I once watched a professional stoneware artist working at the wheel, throwing pots. I asked him questions about the formation of the outer walls and how he made the varied shapes he was forming. He told me he only pays attention to the center and the outside walls take care of themselves.
Too often our attention is directed to our outer walls, or the way we appear to others. We find ourselves worthy only if we match up well against everybody else. We compare and compete then find ourselves lacking, never convinced we’re good enough. If we pay attention to our own personal journey, how we compare to others won’t matter any more. We don’t have to be perfect. We don’t have to be the best. We don’t have to compete with others. We have only to be better than we were yesterday.
I remember a day when the parents of the students in my daughter’s ballet class were invited to attend a performance demonstration to see the progress of the dance students. There were obvious differences in the levels of ballet technique and performance competency as the girls followed the teacher’s commands and performed a choreographed dance for us.
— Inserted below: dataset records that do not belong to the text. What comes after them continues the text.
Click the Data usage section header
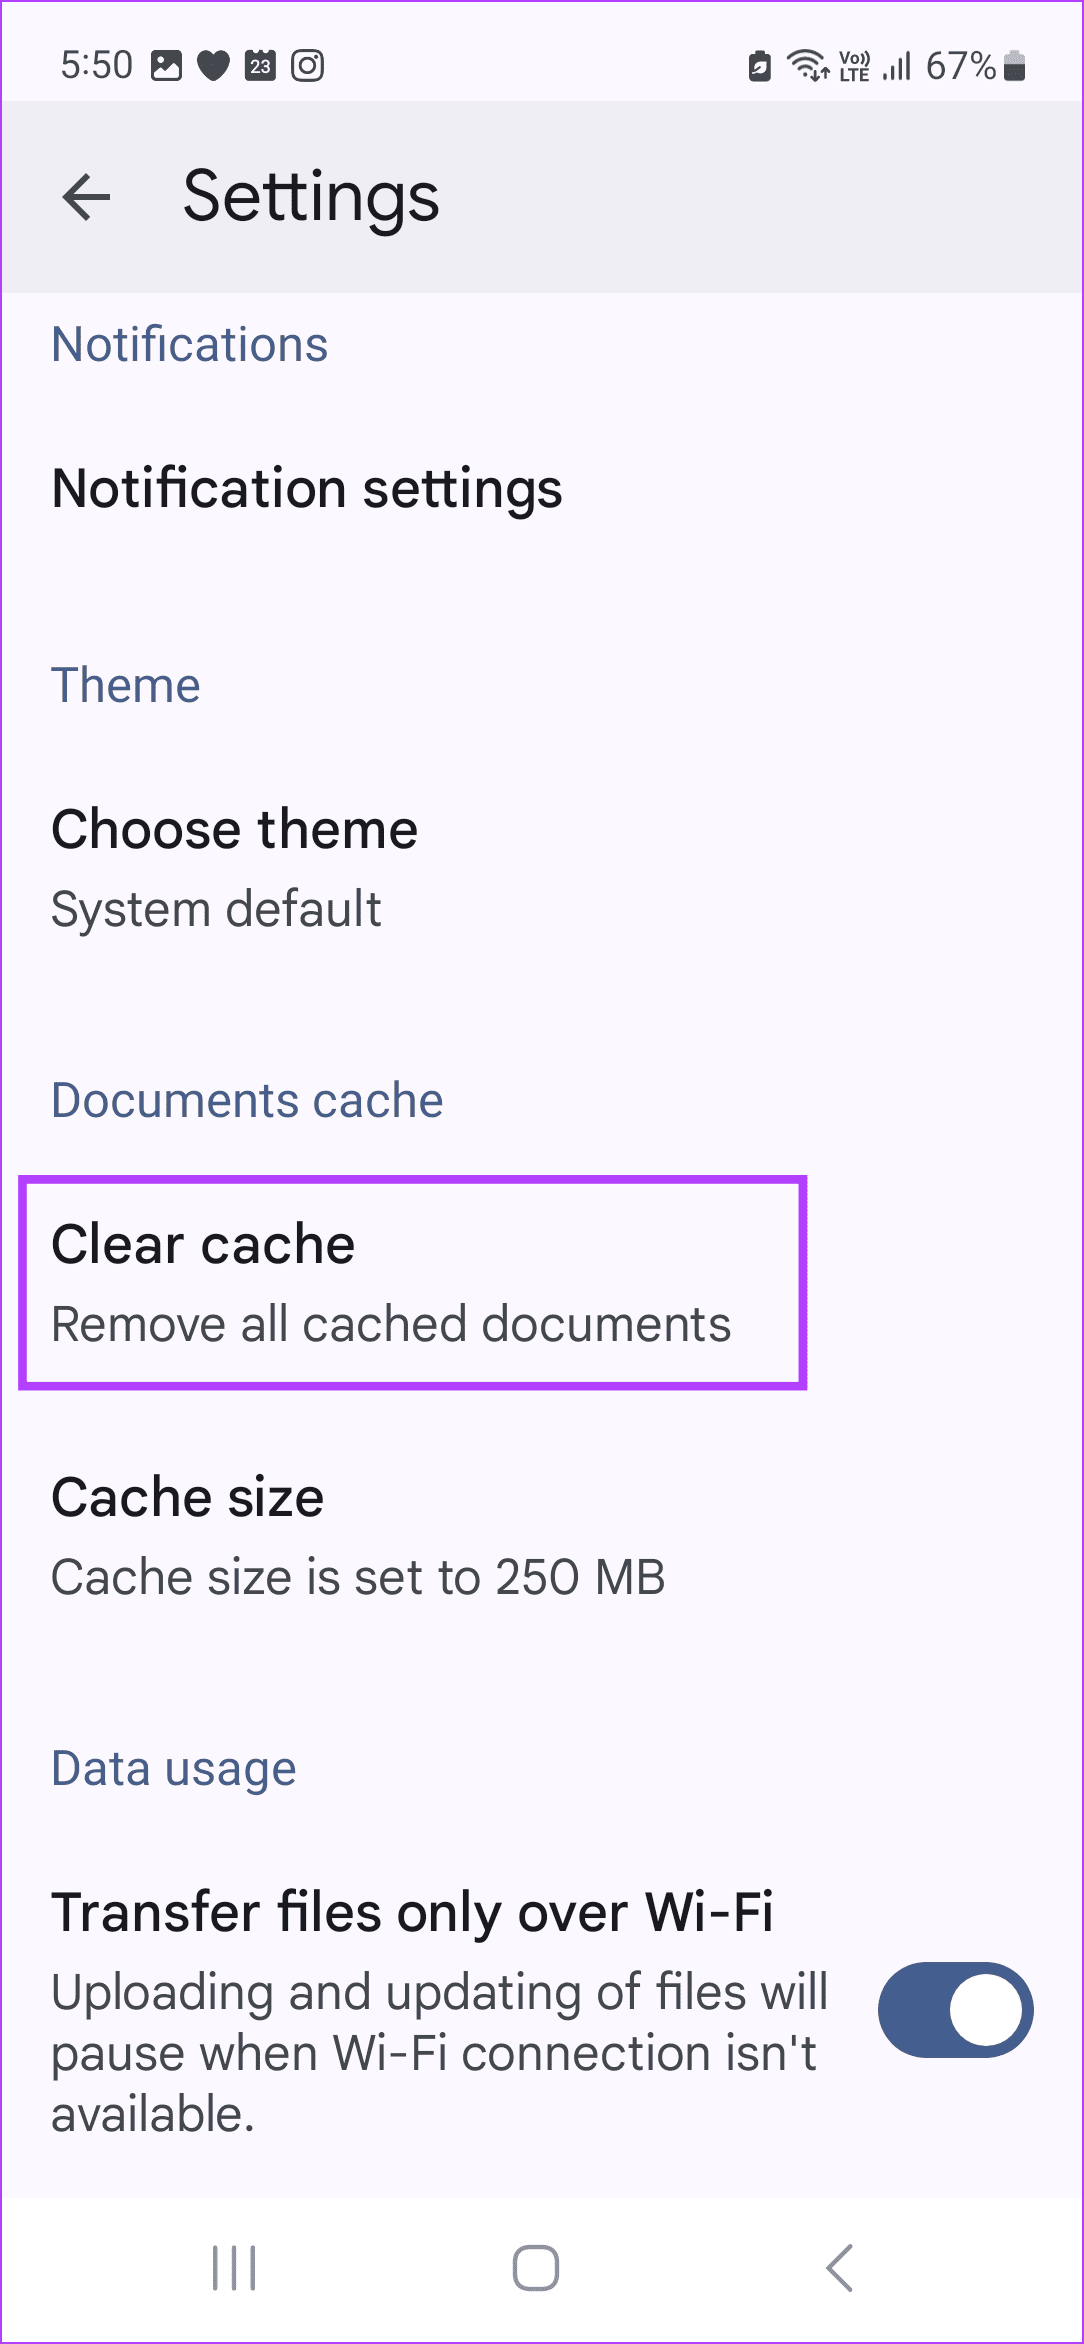This screenshot has width=1084, height=2344. pos(173,1768)
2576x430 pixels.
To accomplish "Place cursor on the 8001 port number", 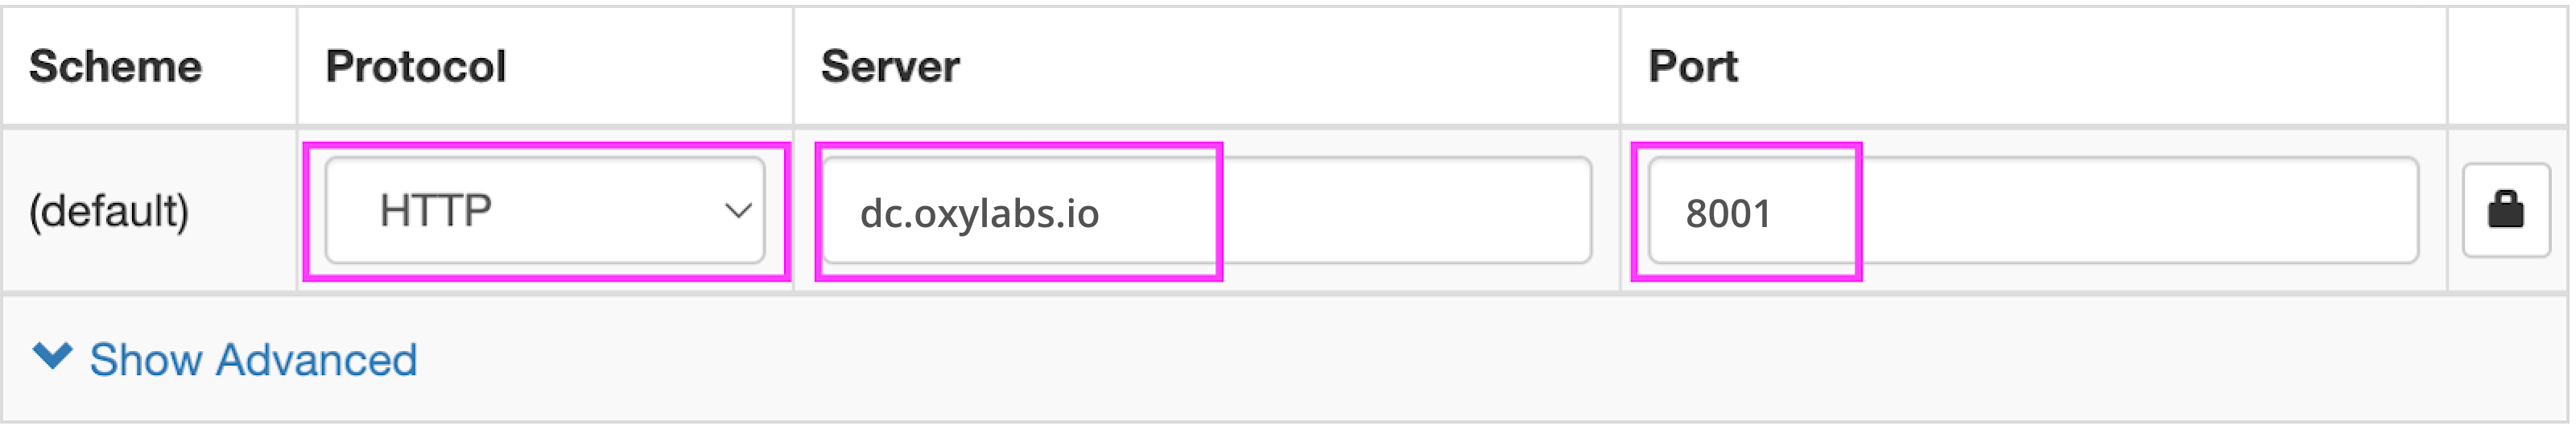I will [1728, 213].
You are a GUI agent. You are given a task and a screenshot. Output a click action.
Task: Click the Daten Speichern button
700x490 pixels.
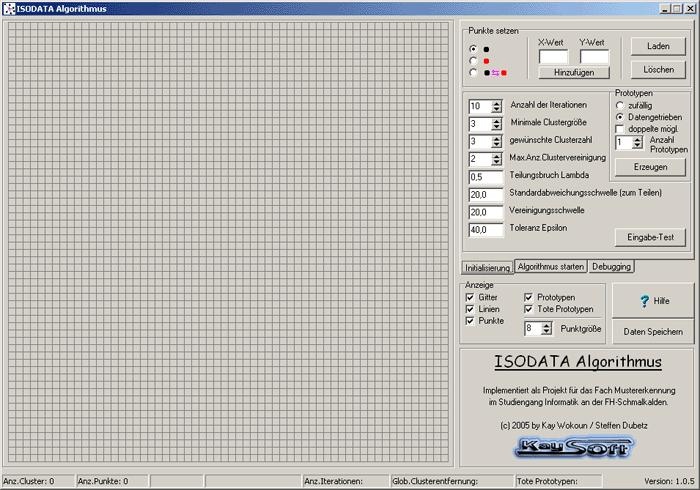pos(653,331)

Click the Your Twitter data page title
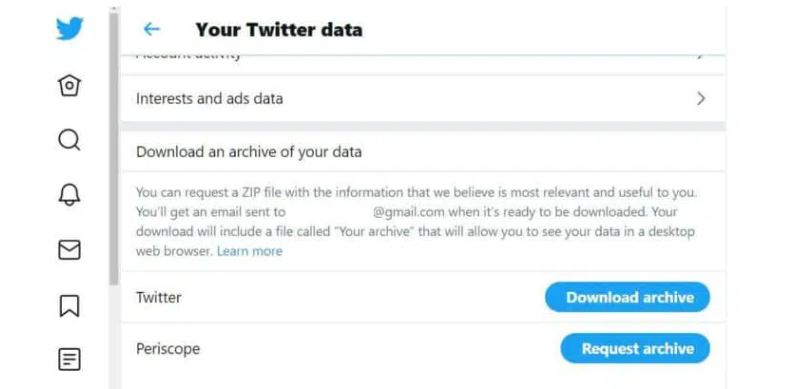[279, 30]
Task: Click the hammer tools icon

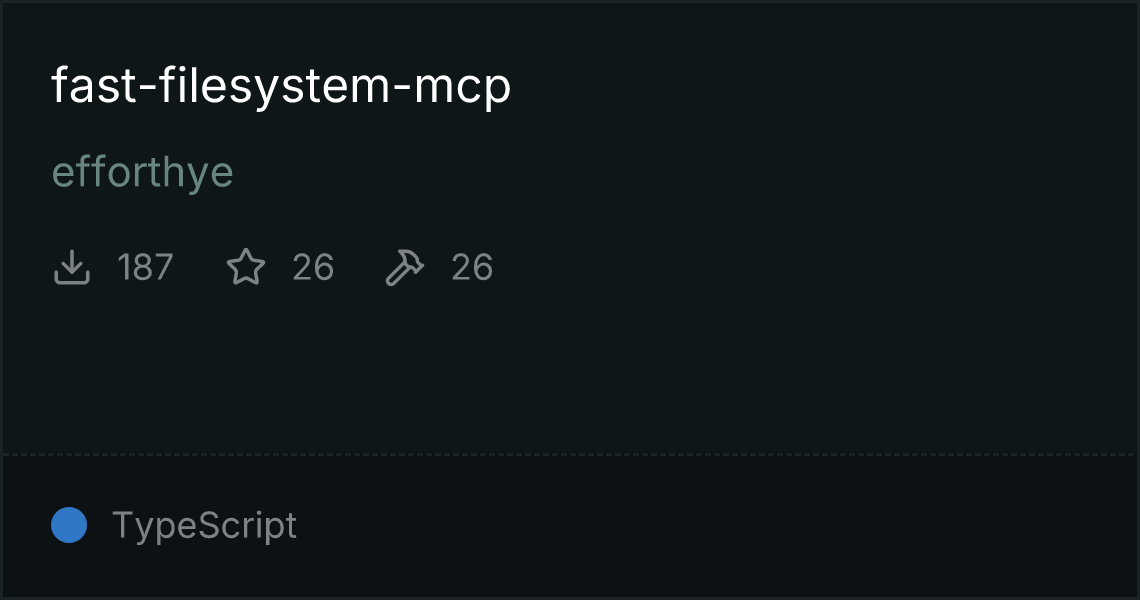Action: 405,267
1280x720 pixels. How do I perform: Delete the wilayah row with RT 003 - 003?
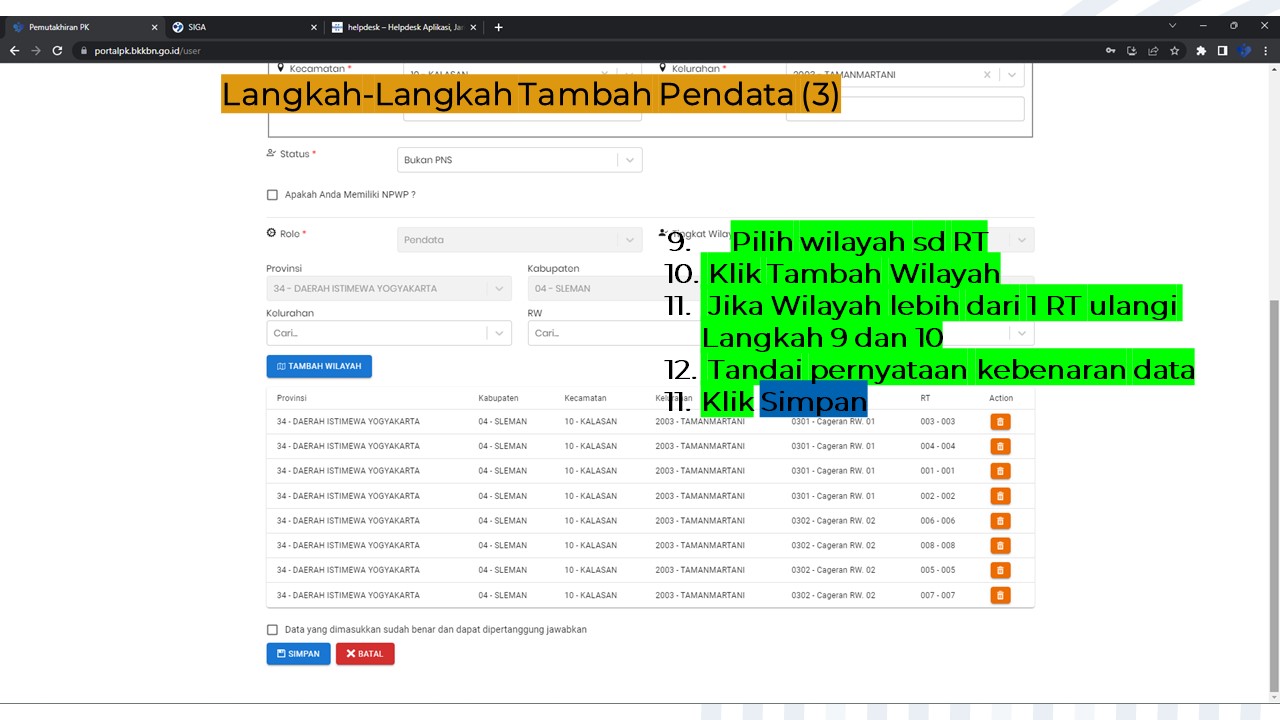coord(999,421)
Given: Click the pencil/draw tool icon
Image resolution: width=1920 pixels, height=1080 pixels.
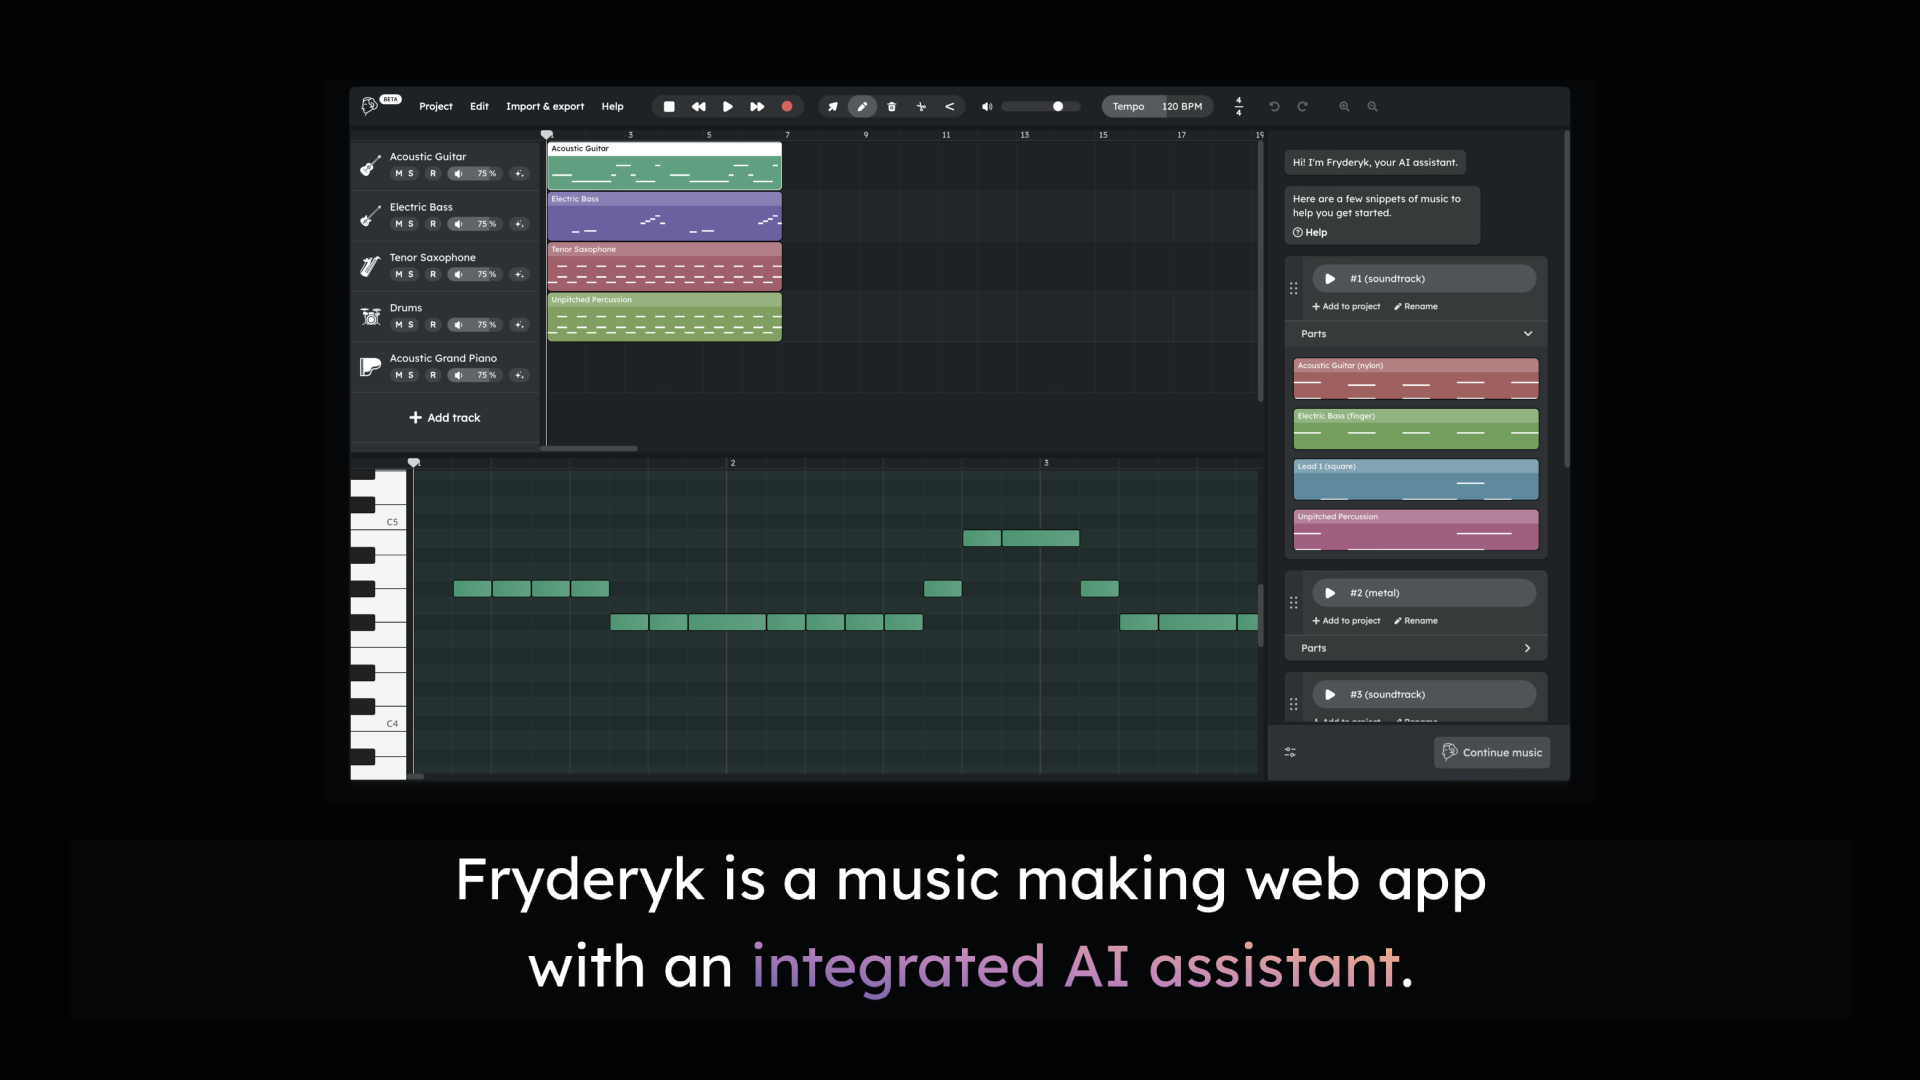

My daughter had struggled with shyness for years, along with learning to cope with legs that were several inches different in length. Taking ballet was her idea. She’d found the courage to take classes as a beginner with other girls who had been taking ballet for ten or more years.
Watching her dance that day was amazingly beautiful to me. It didn’t matter how she compared to the other girls. Even her teacher could not possibly know what she had overcome to get to this personal level of grace. Someone attending that class as an observer could not possibly make a judgment that was accurate about her competency or accomplishments. Then I realized only a parent who truly knows and loves their child can accurately assess their progress. So it is with God; only our loving heavenly parents can accurately assess our progress.
As I watched my daughter turn a pirouette that day, my heart caught the very instant she stopped, stood still and smiled at me. Time stopped and she was the only ballerina on the dance floor. That shining moment of grace still dances in my heart to remind me that we all have a parent in heaven watching us with great love like I watched my daughter that day.
The time between our entrance and exit on the stage of life is fleeting and precious. Those around us are dancing as fast as they can but generally no one notices. We all need an audience who knows how hard we’re trying and how far we’ve come. Instead of looking out there for applause we need to look up there. The master potter is at work and is lovingly placing the soft clay of our souls into the hot kiln of life so we can each emerge the unique shining vessels we can become.